Upstate NY man to get new trial in 1995 murder
June 20, 2008
AUBURN, N.Y. (AP) _ A 54-year-old upstate New York man serving a murder sentence will get a new trial after DNA testing cast doubt on his 13-year-old conviction.
Sammy Swift was sentenced in 1995 to 20 years to life in state prison for the murder of Stephen DeLuca, who died five months after being beaten and left unconscious in his Auburn home during a robbery in April 1994.
Swift's conviction was based, in part, on blood evidence and testimony from a co-defendant who said Swift wiped his bloody arm on a couch cushion.
Swift filed a motion earlier this year to vacate the conviction after new, more sophisticated DNA tests showed that the blood found in DeLuca's home was not Swift's.
On Thursday, Cayuga County Judge Thomas Leone vacated the original conviction after deciding the results of the DNA testing would have changed the original verdict.
"There's a reasonable probability the verdict would be more favorable to the defendant," Leone said.
District Attorney Jon Budelmann said he believed jurors would return the same verdict despite the DNA test.
Leone stayed his ruling to give Budelmann a chance to appeal. Swift will remain in jail pending a new trial.

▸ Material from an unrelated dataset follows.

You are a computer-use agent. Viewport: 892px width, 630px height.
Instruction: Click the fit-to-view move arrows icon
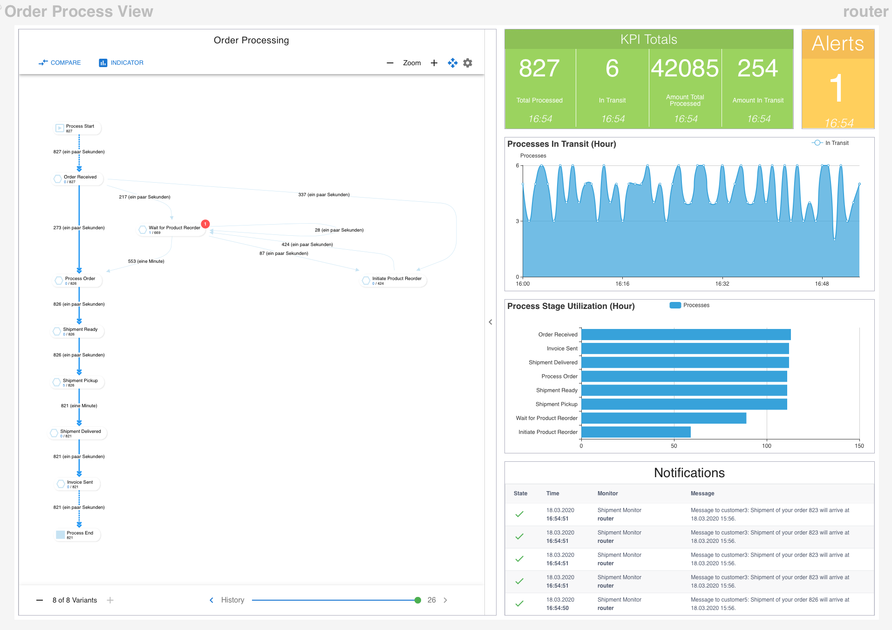(452, 63)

Stephen DeLuca Jr. said his family had been following the case, but were not prepared for Thursday's outcome.
"I haven't had time to absorb the decision yet," DeLuca told The Auburn Citizen. "I am upset at the judge's decision but I still have faith in the court system to do the right thing. The murder had an impact on the family and this is just opening up old wounds."
In arguing to have the conviction overturned, defense lawyer Joseph Sapio said the prosecution made repeated references to the blood evidence during the trial and used it to link Swift to the crime scene.
A state police lab expert testified at the trial that blood found at the scene was either type A or a mix of types A and O. DeLuca had type A blood, Swift type O. More precise testing was not available at the time.
Without blood, there are no fingerprints or other physical evidence linking Swift to the crime scene, Sapio said. The prosecution is left with only the uncorroborated testimony of two co-defendants, who pleaded to reduced charges in return for their testimony.
It is the second time in less than 18 months that a Cayuga County murder conviction has been thrown out as the result of new DNA evidence.
Last year, Roy Brown was freed from state prison after serving 15 years for murder when DNA showed he wasn't at the crime scene.